Amazon has another safeguard against failure, segmenting big services into smaller units to allow pinpointing trouble quicker. "One of the most important (trouble-shooting approaches) involves breaking services into small partitions, which we call cells. By factoring services into cells, engineering teams can assess and thoroughly test recovery processes of even the largest service or subsystem," the explanation continued.
"As S3 has scaled, the team has done considerable work to refactor parts of the service into smaller cells to reduce blast radius and improve recovery. During this event, the recovery time of the index subsystem still took longer than we expected," it said.
In other words, rapid growth resulted in very large cells that were slow to test and restart. Amazon is "reprioritizing" its plan to break S3 down into smaller, more manageable cells from "later this year" into an immediate objective.

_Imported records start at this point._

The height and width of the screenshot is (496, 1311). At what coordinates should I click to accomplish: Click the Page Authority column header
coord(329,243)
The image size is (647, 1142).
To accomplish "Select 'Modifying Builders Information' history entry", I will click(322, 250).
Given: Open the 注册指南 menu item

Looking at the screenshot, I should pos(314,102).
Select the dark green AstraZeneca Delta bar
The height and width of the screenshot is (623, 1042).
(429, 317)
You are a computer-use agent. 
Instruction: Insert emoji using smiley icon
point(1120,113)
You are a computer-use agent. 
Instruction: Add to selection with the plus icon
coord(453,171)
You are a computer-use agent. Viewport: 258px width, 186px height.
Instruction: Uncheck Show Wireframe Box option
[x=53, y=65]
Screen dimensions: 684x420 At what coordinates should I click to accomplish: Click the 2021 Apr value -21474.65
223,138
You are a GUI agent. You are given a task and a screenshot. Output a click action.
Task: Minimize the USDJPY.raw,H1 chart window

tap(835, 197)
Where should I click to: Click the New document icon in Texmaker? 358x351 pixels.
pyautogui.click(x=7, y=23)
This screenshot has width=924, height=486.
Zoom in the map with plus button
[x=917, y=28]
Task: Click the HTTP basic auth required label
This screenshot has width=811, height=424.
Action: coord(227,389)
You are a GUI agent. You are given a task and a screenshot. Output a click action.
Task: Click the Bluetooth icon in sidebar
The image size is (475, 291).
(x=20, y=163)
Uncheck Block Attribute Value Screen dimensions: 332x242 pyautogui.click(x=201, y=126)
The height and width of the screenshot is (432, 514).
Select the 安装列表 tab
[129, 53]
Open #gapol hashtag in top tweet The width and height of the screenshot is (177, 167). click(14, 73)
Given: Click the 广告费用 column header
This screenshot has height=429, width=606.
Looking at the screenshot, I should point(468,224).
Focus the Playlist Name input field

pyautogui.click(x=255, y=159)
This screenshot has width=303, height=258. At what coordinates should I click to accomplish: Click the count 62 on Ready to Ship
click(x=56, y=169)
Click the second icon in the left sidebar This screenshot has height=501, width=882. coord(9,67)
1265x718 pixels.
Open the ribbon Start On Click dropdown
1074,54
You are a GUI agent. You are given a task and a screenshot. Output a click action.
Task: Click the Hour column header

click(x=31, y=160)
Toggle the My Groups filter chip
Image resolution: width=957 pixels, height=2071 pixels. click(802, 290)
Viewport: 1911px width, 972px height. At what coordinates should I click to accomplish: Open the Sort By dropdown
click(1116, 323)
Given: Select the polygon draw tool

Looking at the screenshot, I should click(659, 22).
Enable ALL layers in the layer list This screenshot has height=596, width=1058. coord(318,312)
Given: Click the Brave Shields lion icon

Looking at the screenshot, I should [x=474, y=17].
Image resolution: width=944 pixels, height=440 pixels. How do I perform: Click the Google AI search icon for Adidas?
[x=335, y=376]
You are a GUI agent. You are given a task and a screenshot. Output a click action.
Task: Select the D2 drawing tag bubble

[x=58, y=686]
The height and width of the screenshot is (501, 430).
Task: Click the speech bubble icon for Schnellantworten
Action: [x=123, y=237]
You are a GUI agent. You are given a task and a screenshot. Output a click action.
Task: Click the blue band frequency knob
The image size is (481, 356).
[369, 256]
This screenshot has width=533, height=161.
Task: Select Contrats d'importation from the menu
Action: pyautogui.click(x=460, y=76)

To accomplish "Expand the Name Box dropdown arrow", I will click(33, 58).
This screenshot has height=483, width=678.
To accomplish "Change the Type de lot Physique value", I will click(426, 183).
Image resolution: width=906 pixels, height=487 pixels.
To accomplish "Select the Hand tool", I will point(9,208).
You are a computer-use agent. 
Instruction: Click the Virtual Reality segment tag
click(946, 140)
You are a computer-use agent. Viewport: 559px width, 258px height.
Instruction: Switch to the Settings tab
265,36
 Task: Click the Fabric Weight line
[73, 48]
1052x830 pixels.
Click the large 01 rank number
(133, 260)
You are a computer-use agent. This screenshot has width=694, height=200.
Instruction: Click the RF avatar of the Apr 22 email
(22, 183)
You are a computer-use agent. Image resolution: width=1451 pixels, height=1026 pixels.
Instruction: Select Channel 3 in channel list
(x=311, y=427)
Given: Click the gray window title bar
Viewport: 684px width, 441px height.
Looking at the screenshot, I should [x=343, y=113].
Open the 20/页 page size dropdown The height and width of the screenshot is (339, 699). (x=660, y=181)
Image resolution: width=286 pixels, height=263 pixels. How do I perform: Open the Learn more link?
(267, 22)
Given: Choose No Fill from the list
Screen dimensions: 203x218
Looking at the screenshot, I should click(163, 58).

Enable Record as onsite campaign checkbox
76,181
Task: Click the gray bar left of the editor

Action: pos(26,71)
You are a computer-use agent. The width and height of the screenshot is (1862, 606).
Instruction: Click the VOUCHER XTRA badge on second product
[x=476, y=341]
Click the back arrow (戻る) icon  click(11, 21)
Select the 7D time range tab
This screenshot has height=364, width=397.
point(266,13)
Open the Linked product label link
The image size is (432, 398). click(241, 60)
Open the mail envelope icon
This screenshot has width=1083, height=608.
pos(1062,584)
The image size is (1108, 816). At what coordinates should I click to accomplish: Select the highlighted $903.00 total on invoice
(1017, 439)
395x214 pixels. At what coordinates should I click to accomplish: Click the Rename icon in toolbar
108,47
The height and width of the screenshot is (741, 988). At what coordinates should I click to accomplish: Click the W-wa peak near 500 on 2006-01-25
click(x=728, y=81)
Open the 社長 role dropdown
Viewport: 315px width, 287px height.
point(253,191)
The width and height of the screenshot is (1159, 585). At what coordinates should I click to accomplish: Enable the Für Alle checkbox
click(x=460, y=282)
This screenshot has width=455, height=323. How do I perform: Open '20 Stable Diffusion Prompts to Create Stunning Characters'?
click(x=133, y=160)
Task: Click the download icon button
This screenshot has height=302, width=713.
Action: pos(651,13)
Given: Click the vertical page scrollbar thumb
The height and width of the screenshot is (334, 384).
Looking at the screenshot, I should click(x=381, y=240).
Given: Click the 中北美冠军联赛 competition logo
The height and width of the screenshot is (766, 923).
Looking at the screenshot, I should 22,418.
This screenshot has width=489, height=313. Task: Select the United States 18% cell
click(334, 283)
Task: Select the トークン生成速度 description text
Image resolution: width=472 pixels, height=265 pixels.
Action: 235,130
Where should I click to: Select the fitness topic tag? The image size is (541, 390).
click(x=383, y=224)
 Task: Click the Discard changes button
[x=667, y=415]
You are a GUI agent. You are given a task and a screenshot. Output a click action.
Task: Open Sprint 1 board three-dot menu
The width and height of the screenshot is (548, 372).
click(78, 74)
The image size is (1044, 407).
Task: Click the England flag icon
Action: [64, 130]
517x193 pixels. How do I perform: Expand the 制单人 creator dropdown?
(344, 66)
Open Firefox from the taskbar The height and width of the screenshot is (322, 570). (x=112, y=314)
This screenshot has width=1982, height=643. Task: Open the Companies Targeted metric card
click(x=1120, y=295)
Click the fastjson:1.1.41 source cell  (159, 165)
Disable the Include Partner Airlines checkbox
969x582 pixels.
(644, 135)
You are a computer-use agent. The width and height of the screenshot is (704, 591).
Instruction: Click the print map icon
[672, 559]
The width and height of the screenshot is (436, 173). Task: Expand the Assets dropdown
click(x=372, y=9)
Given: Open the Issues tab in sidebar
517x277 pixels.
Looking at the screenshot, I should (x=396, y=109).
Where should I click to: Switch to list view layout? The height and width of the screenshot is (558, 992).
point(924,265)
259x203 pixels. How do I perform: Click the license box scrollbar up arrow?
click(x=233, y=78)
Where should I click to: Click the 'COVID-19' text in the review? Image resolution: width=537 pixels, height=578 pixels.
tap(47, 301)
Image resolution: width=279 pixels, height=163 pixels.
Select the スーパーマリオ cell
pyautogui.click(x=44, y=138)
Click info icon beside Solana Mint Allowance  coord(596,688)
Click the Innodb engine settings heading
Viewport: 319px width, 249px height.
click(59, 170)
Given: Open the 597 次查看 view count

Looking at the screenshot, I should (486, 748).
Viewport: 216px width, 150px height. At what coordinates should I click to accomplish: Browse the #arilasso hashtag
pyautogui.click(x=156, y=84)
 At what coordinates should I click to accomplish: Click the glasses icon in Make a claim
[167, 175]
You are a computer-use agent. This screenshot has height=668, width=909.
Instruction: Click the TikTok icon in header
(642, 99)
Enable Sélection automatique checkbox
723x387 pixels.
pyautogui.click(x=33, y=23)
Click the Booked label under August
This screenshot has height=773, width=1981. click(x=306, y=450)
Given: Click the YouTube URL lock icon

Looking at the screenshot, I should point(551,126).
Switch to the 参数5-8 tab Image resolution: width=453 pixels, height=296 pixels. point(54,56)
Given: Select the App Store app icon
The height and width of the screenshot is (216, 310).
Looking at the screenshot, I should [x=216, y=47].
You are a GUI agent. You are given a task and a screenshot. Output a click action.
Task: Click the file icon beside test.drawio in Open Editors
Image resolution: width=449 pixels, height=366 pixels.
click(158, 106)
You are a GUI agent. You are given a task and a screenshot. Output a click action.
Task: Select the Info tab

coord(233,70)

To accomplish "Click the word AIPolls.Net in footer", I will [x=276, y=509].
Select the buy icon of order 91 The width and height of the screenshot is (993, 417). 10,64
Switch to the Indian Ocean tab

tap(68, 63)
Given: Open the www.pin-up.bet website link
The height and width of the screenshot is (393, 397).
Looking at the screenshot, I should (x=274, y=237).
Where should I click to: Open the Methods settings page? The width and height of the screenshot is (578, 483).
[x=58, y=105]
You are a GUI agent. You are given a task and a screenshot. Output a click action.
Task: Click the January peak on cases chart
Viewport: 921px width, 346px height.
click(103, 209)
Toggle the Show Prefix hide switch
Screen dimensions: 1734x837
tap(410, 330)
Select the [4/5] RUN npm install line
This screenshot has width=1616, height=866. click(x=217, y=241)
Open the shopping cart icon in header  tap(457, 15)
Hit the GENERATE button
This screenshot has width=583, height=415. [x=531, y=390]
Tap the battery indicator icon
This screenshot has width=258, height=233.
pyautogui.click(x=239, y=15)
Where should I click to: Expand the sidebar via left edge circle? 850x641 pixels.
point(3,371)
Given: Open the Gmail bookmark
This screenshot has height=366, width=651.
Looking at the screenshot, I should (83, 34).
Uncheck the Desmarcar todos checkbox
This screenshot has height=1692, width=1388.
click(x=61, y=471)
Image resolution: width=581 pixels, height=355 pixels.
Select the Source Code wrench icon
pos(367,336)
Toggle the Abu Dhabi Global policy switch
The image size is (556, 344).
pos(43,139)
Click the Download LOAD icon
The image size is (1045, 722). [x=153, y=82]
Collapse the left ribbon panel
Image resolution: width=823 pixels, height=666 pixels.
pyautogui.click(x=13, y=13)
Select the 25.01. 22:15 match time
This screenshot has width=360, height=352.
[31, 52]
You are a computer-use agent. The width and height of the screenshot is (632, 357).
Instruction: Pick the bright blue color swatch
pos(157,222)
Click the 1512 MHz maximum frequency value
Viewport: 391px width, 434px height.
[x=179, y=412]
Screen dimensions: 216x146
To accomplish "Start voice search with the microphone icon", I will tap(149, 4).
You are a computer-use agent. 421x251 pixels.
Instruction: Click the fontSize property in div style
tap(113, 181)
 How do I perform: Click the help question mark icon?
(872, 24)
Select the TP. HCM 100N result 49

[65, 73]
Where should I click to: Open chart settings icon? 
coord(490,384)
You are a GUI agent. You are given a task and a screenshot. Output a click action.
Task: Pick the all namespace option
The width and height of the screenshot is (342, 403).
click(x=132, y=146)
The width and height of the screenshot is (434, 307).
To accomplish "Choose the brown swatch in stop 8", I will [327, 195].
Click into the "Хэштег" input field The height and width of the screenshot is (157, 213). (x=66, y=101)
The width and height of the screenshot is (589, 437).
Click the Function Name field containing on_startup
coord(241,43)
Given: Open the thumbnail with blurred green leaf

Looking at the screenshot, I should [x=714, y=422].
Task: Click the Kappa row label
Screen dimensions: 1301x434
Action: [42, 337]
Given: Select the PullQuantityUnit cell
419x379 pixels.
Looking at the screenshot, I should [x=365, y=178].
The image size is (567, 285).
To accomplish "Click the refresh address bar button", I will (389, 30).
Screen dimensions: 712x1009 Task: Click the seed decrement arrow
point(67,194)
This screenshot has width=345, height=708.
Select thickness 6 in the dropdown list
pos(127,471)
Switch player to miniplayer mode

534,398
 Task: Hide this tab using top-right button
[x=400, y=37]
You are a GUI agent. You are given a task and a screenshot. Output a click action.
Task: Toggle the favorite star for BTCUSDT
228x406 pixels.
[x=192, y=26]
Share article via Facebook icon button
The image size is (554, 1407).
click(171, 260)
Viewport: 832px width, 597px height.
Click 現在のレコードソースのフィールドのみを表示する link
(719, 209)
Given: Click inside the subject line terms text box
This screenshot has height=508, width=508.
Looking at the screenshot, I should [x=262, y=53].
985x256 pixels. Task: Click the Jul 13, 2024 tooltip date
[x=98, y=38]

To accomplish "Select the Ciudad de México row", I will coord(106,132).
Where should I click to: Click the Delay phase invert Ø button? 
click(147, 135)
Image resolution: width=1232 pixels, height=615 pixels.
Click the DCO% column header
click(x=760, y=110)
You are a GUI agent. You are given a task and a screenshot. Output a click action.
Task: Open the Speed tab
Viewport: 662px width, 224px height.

All well and good. But somehow the air of profitablility hangs over this whole mishap. AWS has become immensely more profitable to its Amazon.com parent company as it has expanded at a pace that boggles the minds of its rivals. Perhaps it's time for some of those profits to pour back into resilient cloud design, service durability, and rapid service recovery. Troubleshooters should be more invested in imagining the inevitable, an erroneous data entry, and coming up with check points that prevent the error from spreading. The future of the cloud may depend on it.